Work order A
Duplicate the stretch of the note on the family photos from "From 1954 to" through "photos a year.".
Work order B
Decide whether each statement below agrees with the note on the family photos, answering yes or no and quoting the deciding words. (i) All of Dad's pictures from 1954 to 1975 were slides. (ii) From 1966 to 1979, a manual Kodak with light meters was used for most of the writer's photos. (iii) From 1966 to 1997, the writer took thousands of photos a year.
Work order C
Resume the note on the family photos after its last sentence.

==== Reading text ====

From 1954 to 1975, the bulk of these pictures were taken by my Dad, Glenn Guthrie At the time, he was using a complicated, but normal for the day, manual Kodak with light meters and such. All of Dad's pictures from this time were slides.
From 1966 (when I started taking pictures) to 1979, I was using a Kodak Instamatic for most of my photos.
From 1966 to 1989, all of my pictures were slides which is what I had grown up on.
From 1966 to 1997, I was taking at most a couple of hundred photos a year.
Image quality is going to be variable because these are scans of slides and/or prints.

==== Supplied information ====

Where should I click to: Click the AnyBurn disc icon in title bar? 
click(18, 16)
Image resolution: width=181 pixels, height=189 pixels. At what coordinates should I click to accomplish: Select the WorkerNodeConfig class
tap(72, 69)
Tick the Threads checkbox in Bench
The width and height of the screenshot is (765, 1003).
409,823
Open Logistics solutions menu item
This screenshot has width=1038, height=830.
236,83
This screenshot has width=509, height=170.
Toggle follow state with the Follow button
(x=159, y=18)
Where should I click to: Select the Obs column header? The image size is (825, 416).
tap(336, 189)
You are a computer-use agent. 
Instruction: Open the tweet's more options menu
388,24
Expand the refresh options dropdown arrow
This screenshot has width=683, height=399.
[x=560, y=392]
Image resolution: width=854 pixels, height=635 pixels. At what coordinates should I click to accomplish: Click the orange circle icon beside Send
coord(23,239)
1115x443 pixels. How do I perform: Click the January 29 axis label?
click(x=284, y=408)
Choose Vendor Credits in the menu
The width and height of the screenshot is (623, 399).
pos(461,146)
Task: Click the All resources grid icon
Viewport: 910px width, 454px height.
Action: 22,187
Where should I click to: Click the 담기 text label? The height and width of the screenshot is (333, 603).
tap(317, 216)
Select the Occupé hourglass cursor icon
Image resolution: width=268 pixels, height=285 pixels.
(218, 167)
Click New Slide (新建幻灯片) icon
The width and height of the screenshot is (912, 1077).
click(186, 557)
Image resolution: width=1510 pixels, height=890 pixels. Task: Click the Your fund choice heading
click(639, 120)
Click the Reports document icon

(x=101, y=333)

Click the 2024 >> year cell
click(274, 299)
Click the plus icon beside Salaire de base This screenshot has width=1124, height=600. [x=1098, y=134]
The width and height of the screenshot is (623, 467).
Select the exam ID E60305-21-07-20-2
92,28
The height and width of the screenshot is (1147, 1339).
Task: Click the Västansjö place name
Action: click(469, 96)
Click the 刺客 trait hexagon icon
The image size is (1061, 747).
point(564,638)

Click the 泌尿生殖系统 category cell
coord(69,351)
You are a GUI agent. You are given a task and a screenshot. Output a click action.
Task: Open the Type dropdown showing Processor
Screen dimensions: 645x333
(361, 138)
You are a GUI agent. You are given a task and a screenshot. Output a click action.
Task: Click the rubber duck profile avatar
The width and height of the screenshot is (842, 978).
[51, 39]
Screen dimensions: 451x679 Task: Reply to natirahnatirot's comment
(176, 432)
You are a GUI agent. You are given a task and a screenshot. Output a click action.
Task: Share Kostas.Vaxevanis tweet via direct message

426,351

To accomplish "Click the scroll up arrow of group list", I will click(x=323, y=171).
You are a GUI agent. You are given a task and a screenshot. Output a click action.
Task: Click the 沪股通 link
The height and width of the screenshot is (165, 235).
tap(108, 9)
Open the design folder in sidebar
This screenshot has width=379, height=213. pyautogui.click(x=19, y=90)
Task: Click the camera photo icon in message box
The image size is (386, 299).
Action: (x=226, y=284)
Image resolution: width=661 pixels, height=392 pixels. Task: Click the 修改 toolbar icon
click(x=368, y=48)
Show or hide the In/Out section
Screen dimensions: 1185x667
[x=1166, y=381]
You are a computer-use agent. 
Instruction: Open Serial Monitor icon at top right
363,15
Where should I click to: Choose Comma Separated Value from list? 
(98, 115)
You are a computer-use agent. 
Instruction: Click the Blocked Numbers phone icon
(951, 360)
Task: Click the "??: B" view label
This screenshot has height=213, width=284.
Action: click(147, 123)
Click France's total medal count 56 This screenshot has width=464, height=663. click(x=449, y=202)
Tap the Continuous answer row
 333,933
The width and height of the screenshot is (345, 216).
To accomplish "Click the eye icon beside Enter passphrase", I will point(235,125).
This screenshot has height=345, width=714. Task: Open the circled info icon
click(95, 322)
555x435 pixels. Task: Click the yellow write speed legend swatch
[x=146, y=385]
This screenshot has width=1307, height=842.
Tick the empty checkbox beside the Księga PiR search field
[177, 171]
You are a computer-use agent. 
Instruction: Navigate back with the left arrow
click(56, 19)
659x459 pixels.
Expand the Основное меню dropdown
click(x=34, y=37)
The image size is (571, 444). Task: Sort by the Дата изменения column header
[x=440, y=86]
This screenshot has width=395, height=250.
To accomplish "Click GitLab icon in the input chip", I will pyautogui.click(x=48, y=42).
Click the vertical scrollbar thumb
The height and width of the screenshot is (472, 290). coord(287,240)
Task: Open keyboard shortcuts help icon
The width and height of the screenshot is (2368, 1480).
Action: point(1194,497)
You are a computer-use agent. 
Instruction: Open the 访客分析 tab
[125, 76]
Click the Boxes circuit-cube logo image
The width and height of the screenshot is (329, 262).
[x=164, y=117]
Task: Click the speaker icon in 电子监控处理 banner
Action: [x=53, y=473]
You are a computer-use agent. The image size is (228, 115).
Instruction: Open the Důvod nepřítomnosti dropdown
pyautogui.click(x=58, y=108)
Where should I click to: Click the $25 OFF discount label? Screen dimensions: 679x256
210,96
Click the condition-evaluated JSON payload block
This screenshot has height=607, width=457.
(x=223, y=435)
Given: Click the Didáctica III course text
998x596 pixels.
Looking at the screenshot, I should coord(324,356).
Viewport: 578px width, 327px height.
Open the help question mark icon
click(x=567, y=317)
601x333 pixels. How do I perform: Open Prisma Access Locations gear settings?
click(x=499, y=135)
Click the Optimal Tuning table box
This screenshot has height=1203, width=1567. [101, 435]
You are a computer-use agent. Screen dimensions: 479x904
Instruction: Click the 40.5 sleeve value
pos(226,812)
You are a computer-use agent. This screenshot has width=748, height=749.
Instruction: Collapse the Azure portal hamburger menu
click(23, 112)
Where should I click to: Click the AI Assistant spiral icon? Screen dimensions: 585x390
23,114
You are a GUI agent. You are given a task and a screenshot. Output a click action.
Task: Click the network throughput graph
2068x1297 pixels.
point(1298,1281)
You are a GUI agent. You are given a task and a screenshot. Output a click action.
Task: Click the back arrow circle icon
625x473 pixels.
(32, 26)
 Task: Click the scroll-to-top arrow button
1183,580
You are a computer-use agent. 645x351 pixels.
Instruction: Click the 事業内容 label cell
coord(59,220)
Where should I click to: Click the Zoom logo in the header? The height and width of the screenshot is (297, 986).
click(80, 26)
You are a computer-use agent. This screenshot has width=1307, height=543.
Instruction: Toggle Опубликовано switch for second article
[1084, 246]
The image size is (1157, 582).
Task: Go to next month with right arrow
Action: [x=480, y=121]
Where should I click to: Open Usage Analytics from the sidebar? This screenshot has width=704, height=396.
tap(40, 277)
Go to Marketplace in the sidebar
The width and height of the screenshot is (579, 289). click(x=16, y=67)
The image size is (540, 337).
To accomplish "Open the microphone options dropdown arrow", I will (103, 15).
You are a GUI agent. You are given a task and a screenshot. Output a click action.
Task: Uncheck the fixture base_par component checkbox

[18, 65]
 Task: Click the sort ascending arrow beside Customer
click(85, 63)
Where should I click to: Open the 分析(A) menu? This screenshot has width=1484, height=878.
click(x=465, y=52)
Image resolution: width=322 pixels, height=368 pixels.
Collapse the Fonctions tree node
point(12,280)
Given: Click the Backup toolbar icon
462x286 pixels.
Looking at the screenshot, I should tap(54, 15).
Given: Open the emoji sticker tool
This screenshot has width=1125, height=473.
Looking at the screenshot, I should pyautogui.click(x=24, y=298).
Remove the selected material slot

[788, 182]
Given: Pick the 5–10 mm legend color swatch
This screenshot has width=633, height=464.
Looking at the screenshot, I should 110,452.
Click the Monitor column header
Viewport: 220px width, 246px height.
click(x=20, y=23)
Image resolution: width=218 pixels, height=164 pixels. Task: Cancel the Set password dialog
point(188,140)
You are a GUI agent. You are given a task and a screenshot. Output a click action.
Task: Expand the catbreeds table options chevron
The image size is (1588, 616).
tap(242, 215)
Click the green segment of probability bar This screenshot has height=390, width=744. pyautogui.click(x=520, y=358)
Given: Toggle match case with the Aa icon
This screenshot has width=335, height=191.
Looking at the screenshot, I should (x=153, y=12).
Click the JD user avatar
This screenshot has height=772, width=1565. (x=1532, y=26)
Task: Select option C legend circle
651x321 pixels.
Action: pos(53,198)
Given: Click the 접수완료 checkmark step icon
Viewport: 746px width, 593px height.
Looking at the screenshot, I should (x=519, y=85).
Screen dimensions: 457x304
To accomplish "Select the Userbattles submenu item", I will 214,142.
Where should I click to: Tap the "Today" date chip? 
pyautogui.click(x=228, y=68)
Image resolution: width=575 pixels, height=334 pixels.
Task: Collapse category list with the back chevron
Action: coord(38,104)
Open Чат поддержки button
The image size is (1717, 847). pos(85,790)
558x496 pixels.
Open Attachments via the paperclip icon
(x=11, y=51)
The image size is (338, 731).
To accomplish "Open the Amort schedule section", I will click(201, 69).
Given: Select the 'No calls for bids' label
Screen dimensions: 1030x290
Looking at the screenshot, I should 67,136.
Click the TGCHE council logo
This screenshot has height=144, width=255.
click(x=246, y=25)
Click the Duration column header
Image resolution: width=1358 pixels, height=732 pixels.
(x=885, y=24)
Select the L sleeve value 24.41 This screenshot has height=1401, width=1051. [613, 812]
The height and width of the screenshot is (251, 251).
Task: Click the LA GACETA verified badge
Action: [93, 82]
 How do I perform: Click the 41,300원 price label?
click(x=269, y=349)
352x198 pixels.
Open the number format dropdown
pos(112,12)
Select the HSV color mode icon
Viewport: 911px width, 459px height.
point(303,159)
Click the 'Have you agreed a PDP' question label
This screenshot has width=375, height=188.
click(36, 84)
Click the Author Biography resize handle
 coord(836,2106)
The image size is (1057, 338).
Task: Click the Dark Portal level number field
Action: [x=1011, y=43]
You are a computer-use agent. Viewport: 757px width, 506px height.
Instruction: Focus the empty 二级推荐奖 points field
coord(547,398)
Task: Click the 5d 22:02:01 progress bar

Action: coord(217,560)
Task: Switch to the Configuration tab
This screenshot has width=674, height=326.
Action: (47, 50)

====

Answer area A
From 1954 to 1975, the bulk of these pictures were taken by my Dad, Glenn Guthrie At the time, he was using a complicated, but normal for the day, manual Kodak with light meters and such. All of Dad's pictures from this time were slides.
From 1966 (when I started taking pictures) to 1979, I was using a Kodak Instamatic for most of my photos.
From 1966 to 1989, all of my pictures were slides which is what I had grown up on.
From 1966 to 1997, I was taking at most a couple of hundred photos a year.

Answer area B
(i) Yes: "All of Dad's pictures from this time were slides."
(ii) No: "I was using a Kodak Instamatic for most of my photos."
(iii) No: "I was taking at most a couple of hundred photos a year."

Answer area C
The images shown here were scanned in two phases. In the early years of the website, I rescanned a selection of pre-digital images, all at fairly low quality settings. During the COVID pandemic, I launched the Great Rescanning Effort, rescanning ALL of my pre-digital images from various media (prints, slides, negatives, etc) at higher resolution and quality settings. Mutilple versions of images -- some from the initial scannning phase, some from prints, some from slides/negatives -- were posted so there are frequently duplicate images on the same page. At some point, I hope to have time to do a final review and get rid of the duplicates but that'll have to wait until all of the pre-digital images are finally posted.
Family trips this year: Out west to visit Dad's folks in San Diego with visits to places like the Grand Canyon, Glacier National Park, Crater Lake, Mount Rainier, and Olympic National Park.